(Collected data entries)
[Start of Attachment]
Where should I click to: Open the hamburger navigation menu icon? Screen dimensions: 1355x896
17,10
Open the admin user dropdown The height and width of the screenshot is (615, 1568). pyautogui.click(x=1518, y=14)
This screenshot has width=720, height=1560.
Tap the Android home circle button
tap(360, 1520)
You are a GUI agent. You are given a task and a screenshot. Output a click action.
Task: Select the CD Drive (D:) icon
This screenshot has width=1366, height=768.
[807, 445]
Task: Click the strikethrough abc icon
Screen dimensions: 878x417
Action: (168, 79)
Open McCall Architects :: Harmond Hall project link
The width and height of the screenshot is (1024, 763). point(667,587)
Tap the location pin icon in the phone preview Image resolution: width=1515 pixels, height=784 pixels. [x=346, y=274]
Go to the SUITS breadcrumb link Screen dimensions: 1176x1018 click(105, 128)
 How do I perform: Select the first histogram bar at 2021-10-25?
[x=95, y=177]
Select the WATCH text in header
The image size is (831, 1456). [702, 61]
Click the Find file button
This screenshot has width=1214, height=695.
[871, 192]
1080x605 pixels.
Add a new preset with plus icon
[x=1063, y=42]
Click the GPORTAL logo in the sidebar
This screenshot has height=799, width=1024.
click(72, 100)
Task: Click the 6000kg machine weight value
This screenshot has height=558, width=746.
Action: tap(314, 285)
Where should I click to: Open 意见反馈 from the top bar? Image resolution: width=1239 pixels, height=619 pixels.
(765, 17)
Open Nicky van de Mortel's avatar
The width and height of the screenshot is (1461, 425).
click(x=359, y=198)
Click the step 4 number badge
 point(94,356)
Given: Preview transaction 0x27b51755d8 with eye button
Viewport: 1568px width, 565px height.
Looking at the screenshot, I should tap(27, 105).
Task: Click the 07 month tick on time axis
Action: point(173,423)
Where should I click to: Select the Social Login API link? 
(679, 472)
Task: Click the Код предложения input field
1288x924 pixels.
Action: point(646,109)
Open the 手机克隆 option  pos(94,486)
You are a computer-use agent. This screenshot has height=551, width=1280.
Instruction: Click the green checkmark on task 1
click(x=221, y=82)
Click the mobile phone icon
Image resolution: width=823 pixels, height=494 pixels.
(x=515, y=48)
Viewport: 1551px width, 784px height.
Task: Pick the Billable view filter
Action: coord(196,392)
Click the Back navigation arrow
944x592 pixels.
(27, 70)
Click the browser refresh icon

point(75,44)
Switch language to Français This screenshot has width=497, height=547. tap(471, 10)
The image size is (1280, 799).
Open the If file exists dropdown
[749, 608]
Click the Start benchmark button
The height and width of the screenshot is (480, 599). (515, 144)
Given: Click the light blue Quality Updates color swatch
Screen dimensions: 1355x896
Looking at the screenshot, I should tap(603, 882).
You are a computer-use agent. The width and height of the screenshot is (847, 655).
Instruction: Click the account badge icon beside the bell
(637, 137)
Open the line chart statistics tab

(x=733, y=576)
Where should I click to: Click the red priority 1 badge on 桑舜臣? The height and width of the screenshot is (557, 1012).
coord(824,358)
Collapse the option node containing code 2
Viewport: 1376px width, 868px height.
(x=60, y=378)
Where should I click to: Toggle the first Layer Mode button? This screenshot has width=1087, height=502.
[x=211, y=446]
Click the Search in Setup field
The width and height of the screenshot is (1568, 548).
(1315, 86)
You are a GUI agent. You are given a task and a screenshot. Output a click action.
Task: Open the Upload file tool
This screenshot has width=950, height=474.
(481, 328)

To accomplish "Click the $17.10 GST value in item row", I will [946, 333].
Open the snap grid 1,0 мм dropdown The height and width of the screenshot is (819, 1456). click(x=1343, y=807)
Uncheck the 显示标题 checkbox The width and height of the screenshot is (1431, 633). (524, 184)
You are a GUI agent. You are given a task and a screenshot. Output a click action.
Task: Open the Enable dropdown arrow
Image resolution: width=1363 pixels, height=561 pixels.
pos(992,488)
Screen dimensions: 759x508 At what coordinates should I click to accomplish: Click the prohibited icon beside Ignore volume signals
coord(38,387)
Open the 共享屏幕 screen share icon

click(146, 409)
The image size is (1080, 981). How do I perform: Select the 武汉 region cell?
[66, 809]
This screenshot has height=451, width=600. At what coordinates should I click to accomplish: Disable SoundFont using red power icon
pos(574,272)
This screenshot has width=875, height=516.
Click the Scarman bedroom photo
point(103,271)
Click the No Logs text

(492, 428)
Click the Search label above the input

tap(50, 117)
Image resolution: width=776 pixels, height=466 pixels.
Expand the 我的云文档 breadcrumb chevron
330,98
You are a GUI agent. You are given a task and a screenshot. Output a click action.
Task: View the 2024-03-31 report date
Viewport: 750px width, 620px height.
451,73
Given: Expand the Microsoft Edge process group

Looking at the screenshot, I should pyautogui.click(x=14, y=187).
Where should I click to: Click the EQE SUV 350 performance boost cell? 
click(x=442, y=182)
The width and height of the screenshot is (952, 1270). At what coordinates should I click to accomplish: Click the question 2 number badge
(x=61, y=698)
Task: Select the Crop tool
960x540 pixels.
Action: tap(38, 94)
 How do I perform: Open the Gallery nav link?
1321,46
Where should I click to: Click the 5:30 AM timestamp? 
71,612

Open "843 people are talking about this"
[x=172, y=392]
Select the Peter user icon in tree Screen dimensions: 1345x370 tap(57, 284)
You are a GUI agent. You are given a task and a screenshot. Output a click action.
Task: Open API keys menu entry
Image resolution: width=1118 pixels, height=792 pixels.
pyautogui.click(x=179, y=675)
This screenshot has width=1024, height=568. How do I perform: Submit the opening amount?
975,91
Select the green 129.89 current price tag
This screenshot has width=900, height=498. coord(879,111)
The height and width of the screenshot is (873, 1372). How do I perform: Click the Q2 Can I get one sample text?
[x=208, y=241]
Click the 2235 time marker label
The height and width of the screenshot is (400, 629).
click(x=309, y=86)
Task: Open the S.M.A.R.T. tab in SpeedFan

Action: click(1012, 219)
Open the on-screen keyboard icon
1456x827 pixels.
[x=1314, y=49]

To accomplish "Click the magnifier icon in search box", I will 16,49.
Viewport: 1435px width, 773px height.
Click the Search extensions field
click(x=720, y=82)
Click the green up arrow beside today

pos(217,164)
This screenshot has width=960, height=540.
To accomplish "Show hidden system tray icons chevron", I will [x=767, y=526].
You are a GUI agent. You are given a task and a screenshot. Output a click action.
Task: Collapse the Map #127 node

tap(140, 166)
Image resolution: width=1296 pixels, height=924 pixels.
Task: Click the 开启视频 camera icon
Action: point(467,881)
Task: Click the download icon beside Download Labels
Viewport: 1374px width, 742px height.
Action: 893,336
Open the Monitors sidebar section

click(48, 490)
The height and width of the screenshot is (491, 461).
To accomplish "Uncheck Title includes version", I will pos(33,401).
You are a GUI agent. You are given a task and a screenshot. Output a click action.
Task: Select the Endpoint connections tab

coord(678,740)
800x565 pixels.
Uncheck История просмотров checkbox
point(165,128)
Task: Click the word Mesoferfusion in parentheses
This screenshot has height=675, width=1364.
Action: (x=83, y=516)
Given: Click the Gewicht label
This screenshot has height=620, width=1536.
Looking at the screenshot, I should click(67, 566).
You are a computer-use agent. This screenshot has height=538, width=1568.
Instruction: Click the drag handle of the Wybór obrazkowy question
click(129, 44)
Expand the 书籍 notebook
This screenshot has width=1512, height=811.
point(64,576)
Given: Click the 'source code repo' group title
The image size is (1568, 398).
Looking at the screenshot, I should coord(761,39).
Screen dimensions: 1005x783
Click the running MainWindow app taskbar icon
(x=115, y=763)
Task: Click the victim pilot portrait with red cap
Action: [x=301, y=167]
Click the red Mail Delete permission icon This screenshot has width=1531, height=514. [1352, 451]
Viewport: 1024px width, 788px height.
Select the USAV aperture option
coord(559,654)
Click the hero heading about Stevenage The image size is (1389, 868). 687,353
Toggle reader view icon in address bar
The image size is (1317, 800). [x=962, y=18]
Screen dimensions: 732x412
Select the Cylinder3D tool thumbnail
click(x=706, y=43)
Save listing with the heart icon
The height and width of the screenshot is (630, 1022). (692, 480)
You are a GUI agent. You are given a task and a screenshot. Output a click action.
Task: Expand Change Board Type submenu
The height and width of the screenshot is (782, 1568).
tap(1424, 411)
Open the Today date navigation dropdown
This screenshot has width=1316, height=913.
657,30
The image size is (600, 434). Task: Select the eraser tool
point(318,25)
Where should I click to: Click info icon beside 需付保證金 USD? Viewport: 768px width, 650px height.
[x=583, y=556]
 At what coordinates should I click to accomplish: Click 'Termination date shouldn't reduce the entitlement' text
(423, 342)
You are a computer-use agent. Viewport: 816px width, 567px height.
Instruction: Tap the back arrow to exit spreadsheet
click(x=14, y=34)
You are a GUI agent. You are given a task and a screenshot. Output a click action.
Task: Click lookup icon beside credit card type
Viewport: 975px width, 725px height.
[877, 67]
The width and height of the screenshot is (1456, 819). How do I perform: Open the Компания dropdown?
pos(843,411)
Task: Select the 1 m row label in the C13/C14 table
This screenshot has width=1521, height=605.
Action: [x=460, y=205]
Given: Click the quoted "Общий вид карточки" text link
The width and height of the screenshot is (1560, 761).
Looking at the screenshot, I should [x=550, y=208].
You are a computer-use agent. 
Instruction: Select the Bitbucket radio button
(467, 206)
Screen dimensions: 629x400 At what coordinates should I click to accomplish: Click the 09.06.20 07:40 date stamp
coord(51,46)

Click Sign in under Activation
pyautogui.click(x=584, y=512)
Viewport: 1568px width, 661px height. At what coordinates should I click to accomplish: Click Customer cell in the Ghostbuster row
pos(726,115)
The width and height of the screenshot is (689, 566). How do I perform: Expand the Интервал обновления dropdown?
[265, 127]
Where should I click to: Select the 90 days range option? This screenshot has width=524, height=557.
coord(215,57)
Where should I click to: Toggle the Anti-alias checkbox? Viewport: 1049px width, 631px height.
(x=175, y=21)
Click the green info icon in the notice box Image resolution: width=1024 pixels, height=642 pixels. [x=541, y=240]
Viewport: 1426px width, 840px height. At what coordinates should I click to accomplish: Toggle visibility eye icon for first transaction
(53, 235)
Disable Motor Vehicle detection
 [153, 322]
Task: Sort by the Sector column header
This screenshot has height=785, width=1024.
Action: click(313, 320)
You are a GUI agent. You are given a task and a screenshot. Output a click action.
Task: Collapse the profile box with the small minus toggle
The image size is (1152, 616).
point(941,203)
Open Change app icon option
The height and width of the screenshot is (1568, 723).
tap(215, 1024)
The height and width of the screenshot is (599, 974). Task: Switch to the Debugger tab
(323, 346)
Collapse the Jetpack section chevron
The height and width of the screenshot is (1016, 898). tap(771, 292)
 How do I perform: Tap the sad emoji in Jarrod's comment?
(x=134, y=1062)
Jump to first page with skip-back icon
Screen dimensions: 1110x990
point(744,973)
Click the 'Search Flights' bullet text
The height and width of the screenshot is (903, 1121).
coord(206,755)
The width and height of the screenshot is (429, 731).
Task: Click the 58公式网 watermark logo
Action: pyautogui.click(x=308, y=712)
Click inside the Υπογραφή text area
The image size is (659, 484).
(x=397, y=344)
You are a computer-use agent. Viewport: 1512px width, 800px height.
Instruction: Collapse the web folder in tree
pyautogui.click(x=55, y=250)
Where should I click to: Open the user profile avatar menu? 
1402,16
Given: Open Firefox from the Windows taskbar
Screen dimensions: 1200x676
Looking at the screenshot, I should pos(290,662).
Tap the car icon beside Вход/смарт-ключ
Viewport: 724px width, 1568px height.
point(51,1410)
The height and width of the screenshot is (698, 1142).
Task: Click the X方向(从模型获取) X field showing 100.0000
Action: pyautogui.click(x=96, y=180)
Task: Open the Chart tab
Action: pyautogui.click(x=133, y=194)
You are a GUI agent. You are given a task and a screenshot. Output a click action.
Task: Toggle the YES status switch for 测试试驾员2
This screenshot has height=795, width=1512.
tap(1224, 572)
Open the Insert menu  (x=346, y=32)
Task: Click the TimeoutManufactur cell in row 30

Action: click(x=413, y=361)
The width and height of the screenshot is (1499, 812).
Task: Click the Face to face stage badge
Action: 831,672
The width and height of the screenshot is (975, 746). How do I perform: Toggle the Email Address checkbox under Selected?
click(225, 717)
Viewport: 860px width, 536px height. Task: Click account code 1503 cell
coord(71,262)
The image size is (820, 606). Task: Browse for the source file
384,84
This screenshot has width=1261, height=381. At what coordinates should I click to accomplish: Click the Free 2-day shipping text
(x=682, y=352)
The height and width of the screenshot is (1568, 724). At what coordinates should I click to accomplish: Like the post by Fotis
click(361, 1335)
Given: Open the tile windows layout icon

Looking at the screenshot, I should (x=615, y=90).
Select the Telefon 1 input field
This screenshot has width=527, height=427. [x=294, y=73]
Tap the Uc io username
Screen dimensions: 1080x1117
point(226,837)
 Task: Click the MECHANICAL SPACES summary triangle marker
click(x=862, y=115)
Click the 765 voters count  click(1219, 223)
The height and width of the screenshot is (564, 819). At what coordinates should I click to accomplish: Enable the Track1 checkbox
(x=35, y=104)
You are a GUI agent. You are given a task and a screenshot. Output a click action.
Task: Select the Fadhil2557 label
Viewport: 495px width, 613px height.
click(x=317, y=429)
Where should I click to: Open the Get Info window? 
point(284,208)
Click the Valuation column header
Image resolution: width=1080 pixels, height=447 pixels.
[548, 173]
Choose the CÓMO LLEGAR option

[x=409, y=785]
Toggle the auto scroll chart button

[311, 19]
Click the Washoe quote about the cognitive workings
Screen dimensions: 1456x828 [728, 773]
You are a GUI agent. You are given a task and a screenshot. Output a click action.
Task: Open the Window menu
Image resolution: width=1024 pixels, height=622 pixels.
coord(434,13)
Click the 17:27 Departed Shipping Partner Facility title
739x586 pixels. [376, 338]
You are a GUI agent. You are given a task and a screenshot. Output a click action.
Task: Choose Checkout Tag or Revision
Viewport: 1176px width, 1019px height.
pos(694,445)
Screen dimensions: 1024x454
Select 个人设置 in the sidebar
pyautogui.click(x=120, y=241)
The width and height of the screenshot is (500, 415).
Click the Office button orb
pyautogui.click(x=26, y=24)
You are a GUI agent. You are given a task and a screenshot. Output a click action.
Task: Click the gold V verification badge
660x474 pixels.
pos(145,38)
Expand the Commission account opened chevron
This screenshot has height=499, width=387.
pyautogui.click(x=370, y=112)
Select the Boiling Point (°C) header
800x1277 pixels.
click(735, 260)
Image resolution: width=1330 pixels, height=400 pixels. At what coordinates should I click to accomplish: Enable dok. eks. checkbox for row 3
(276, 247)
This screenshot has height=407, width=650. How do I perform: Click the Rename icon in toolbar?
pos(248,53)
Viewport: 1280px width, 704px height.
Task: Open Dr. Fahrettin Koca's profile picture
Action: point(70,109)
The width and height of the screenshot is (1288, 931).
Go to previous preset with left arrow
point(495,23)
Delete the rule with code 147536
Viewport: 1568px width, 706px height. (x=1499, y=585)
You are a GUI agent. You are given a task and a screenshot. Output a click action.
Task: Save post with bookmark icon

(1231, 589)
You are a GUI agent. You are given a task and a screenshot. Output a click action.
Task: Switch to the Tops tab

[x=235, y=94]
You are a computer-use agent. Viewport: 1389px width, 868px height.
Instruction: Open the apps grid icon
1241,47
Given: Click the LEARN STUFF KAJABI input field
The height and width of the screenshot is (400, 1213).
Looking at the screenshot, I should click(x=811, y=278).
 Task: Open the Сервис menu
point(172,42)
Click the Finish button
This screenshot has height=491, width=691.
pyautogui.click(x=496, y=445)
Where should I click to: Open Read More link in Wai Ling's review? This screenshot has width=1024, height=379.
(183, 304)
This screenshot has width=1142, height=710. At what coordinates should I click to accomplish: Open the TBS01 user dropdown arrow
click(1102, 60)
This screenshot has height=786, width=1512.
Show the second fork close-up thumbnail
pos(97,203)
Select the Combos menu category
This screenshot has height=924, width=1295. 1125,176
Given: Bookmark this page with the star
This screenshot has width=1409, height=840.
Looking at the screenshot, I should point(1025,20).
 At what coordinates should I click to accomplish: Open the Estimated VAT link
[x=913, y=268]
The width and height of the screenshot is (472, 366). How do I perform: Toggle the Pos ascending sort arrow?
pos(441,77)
[End of Attachment]
→ **Goal of the exercise**: Extract, please, the lines from the start of the entries above through the one with "Go to the SUITS", both included, reproducing each exactly and adding nothing.

→ **Response to this task**:
Where should I click to: Open the hamburger navigation menu icon? Screen dimensions: 1355x896
17,10
Open the admin user dropdown The height and width of the screenshot is (615, 1568). pyautogui.click(x=1518, y=14)
This screenshot has width=720, height=1560.
Tap the Android home circle button
tap(360, 1520)
You are a GUI agent. You are given a task and a screenshot. Output a click action.
Task: Select the CD Drive (D:) icon
This screenshot has width=1366, height=768.
[807, 445]
Task: Click the strikethrough abc icon
Screen dimensions: 878x417
Action: (168, 79)
Open McCall Architects :: Harmond Hall project link
The width and height of the screenshot is (1024, 763). point(667,587)
Tap the location pin icon in the phone preview Image resolution: width=1515 pixels, height=784 pixels. [x=346, y=274]
Go to the SUITS breadcrumb link Screen dimensions: 1176x1018 click(105, 128)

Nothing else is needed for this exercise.